* _ACTIVITY_
In the data below, reproduce everything exactly except the images.
##############################
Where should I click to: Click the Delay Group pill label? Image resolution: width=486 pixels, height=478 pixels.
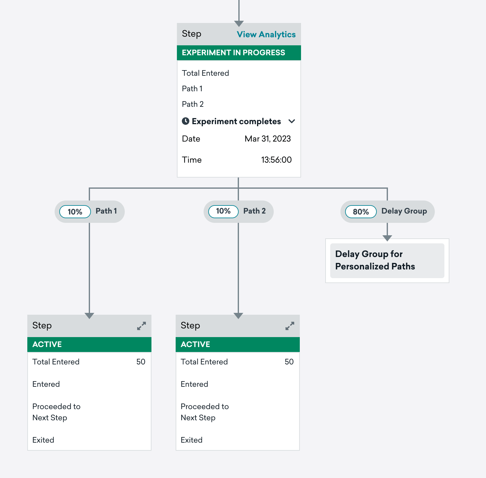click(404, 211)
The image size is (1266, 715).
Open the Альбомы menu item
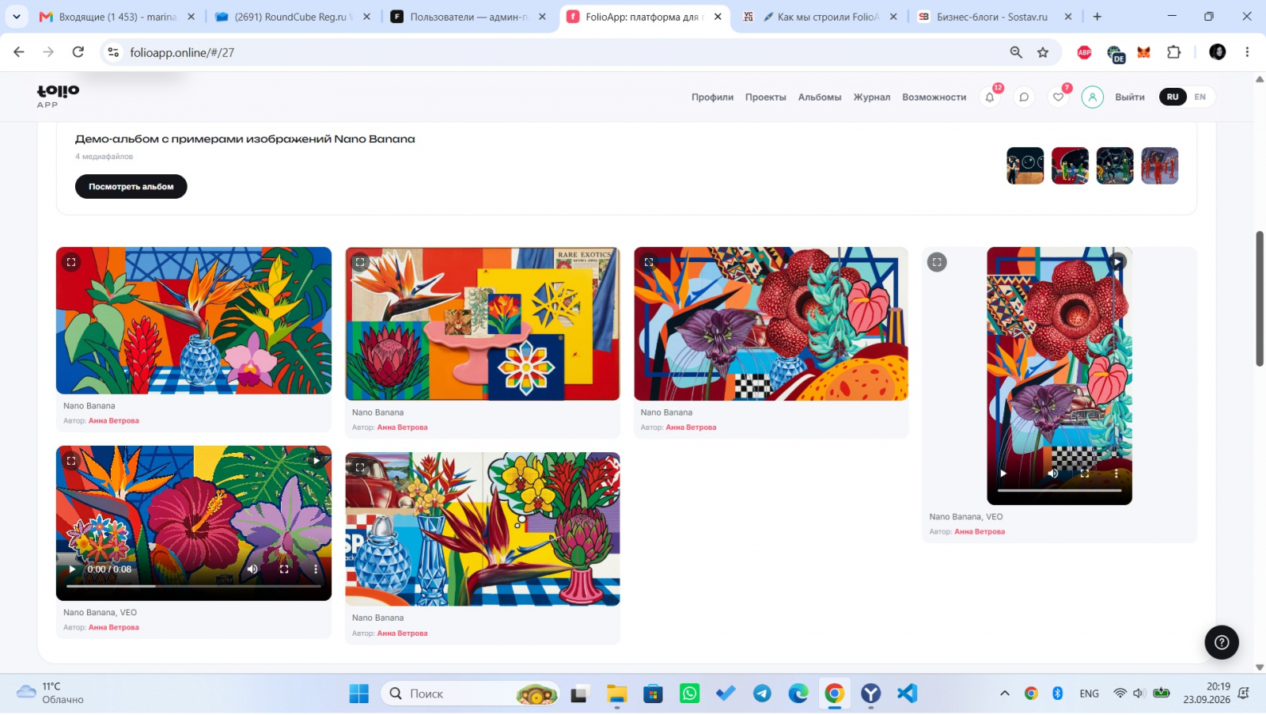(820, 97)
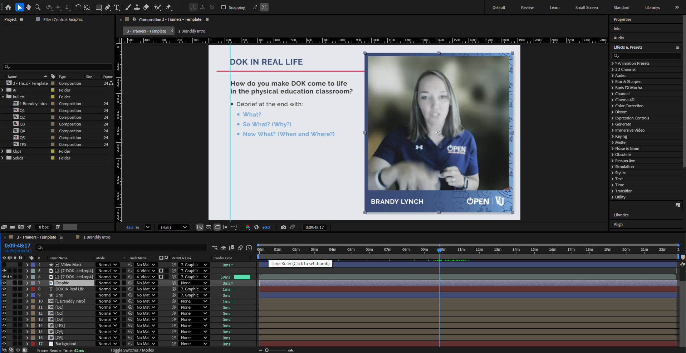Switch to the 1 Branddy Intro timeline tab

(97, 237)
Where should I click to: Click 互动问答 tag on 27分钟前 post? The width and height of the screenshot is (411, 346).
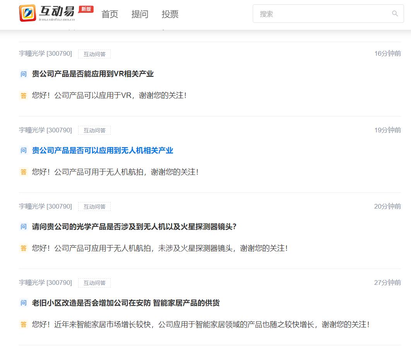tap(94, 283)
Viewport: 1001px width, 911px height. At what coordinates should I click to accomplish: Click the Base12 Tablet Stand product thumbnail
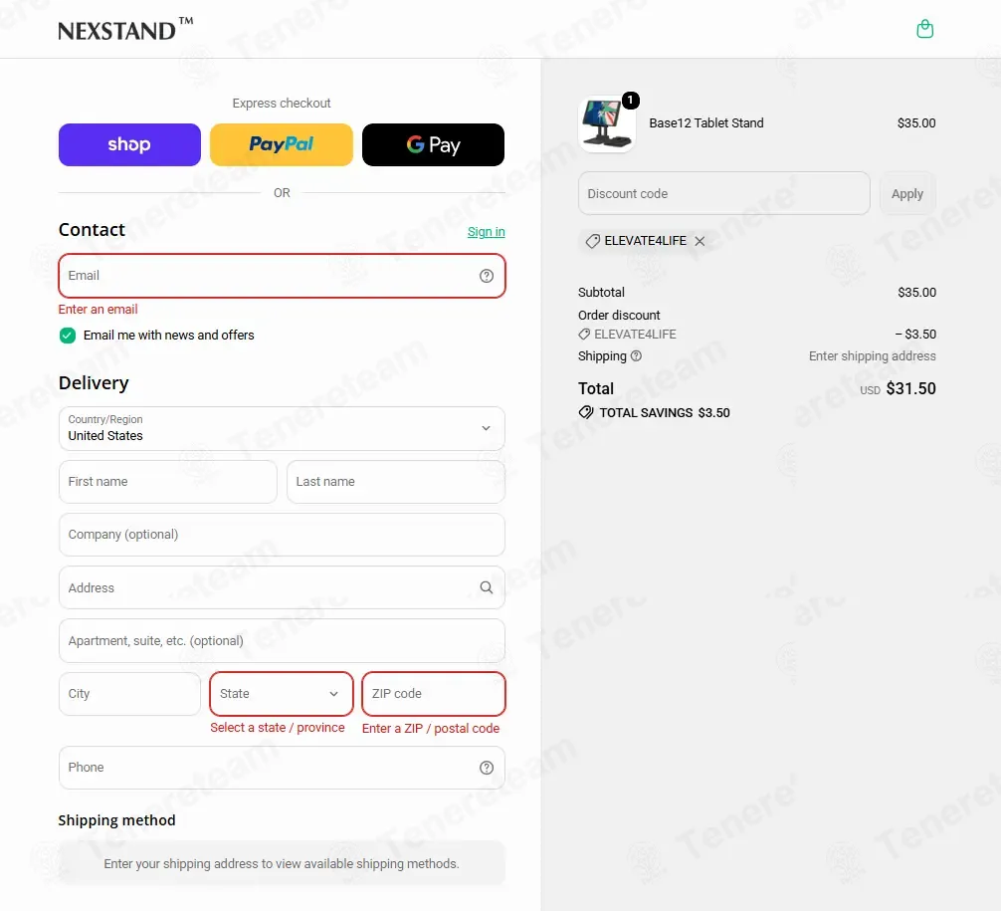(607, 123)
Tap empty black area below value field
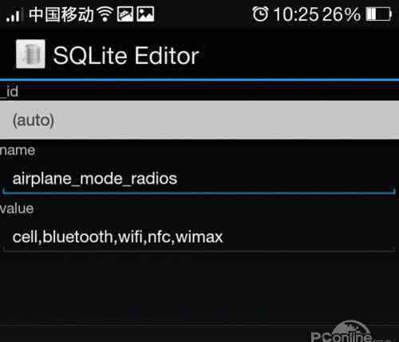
##############################
* _TASK SOLUTION_
Where should I click to: Click the Delay Group pill label? Image resolution: width=486 pixels, height=478 pixels.
click(404, 211)
The image size is (1266, 715).
Open the Альбомы menu item
(820, 97)
Switch to the 1 Branddy Intro timeline tab

(97, 237)
Where should I click to: Click 互动问答 tag on 27分钟前 post? The width and height of the screenshot is (411, 346).
tap(94, 283)
Viewport: 1001px width, 911px height. At what coordinates should I click to accomplish: Click the Base12 Tablet Stand product thumbnail
(607, 123)
Tap empty black area below value field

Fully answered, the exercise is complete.